I feel like this might be already asked as it is directly from Async book. Apologies if it is, but I am not able to find the answer.
The async book mentions:
This model of Futures allows for composing together multiple asynchronous operations without needing intermediate allocations.
I am not sure I understand what intermediate allocations this refers to. Can someone please shed some light on this, and if possible share an example alternative model for comparison to show how Rust's model avoid allocations.
In a model like JavaScript Promises, every Promise can be used independently, so every Promise exists as a separate object. async/await syntax is only a sugar on top of Promise, so it behaves the same.
some_promise() // allocates a Promise object
.then(() => {}) // allocates *another* Promise object to return
.catch(() => {}) // allocates a *third* Promise object to return
Each Promise has to exists on its own, because a user could do something like:
let tmp = some_promise();
tmp.then(one);
tmp.then(two);
tmp.then(three);
return tmp;
So each Promise not only needs to exist as an object, but also needs to keep track for an array of possible callbacks listening on it.
In Rust however, Future has a single owner, so this won't compile:
let tmp = some_future();
tmp.then(one); // this is fine so far, but
tmp.then(two); // ERROR, tmp used after a move
When each Future has only a single owner, it doesn't need to support an arbitrary number of callback listeners.
And then because it has a single owner, it can be merged with its owner. So as you build .then().then().then() chain, instead of creating additional Future objects at each step, you're just wrapping one Future object in more steps it handles. All of this is known statically, so it doesn't require dynamic allocation (at least not until you use recursion).
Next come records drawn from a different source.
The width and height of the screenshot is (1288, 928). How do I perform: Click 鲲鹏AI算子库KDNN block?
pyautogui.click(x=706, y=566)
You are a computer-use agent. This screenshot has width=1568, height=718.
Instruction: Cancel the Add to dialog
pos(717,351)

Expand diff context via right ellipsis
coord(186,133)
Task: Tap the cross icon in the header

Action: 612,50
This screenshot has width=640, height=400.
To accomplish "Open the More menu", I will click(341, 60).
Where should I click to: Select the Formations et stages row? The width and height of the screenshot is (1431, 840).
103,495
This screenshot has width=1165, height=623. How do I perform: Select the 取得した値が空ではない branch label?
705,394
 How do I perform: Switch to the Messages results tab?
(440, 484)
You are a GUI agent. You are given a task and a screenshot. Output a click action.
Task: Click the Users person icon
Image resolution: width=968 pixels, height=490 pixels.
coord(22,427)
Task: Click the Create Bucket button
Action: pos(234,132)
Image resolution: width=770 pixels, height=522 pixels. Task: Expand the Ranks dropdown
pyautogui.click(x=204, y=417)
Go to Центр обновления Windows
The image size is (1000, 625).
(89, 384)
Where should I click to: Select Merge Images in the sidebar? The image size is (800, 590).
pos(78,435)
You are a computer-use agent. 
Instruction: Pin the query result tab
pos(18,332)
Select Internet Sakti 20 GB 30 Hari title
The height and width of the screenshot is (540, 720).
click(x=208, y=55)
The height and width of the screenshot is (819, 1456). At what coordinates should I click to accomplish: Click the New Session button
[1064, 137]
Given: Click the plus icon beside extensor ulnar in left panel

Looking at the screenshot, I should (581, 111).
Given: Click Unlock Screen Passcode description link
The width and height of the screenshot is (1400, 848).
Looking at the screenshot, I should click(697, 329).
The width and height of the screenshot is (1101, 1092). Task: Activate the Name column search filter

Thanks for sharing. This makes sense, and I can see how a single owner is helpful in rust. Though the possibility of calling multiple then on a future didn't occur to me so I didn't realize that this is also a difference here. I think that the snippet in the question was referring to the poll based approach:
So I was mostly confused about how the poll is reducing allocations. We could have had a callback-based mechanism, while still enforcing a single owner similar to what you mentioned. I found the explanation in the blog shared by @mbrubeck:
The issue with callback was that in practice it ended up needing an allocation for each closure during future composition. The blog post goes into more detail.